[Stored data]

___

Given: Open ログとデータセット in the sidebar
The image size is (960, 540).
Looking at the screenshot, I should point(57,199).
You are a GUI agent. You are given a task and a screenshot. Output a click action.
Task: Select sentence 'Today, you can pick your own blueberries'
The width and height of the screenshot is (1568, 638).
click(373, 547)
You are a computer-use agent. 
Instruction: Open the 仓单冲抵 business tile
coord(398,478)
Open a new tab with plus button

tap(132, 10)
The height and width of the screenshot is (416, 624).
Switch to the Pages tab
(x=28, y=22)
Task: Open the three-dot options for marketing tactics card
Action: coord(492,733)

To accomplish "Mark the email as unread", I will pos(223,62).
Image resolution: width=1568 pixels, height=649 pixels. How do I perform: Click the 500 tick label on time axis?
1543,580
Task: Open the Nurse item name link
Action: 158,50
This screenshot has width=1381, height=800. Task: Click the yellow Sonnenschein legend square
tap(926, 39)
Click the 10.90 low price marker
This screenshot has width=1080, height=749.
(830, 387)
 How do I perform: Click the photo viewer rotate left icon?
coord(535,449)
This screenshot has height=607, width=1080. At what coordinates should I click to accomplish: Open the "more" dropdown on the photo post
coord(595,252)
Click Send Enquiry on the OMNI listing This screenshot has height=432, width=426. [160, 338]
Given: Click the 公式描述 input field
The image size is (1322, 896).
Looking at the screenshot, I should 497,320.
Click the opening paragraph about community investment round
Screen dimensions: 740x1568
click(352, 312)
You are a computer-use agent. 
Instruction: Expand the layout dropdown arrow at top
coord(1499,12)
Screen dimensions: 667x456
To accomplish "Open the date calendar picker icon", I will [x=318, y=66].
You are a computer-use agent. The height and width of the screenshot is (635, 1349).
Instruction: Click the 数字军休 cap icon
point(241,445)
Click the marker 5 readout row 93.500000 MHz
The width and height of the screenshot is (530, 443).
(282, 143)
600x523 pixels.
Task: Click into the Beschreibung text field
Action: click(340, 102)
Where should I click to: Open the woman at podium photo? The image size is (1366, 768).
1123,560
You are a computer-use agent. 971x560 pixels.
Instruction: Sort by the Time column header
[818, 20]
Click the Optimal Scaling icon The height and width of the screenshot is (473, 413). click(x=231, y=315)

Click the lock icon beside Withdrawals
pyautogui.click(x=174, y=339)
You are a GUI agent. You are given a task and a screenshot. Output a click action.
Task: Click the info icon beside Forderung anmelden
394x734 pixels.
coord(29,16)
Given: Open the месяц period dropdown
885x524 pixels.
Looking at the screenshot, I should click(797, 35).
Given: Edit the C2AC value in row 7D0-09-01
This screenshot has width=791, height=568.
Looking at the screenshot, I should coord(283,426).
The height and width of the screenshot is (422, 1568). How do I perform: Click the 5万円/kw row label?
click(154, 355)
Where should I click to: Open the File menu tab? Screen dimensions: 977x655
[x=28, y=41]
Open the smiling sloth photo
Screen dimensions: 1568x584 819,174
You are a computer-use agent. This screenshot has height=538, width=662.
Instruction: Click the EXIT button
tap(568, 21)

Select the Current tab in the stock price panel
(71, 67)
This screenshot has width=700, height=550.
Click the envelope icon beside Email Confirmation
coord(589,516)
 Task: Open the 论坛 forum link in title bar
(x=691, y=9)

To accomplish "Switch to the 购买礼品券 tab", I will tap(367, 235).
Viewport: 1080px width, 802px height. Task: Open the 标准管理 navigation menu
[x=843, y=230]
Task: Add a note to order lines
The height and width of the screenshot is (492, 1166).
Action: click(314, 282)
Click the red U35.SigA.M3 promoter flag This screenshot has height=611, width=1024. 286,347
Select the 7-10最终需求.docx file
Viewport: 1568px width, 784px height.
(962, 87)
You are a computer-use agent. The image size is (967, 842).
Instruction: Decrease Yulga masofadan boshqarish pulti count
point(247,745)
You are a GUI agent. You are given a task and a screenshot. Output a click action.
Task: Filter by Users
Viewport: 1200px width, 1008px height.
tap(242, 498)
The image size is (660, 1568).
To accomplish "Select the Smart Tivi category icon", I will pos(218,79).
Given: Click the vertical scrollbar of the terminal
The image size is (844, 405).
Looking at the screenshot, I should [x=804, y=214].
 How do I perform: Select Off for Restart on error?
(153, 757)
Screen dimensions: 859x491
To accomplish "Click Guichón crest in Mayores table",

___

## To do
All lines above that contain "will" are required in the answer.

## Finished exercise
To accomplish "Mark the email as unread", I will pos(223,62).
To accomplish "Open the date calendar picker icon", I will [x=318, y=66].
To accomplish "Switch to the 购买礼品券 tab", I will tap(367, 235).
To accomplish "Select the Smart Tivi category icon", I will pos(218,79).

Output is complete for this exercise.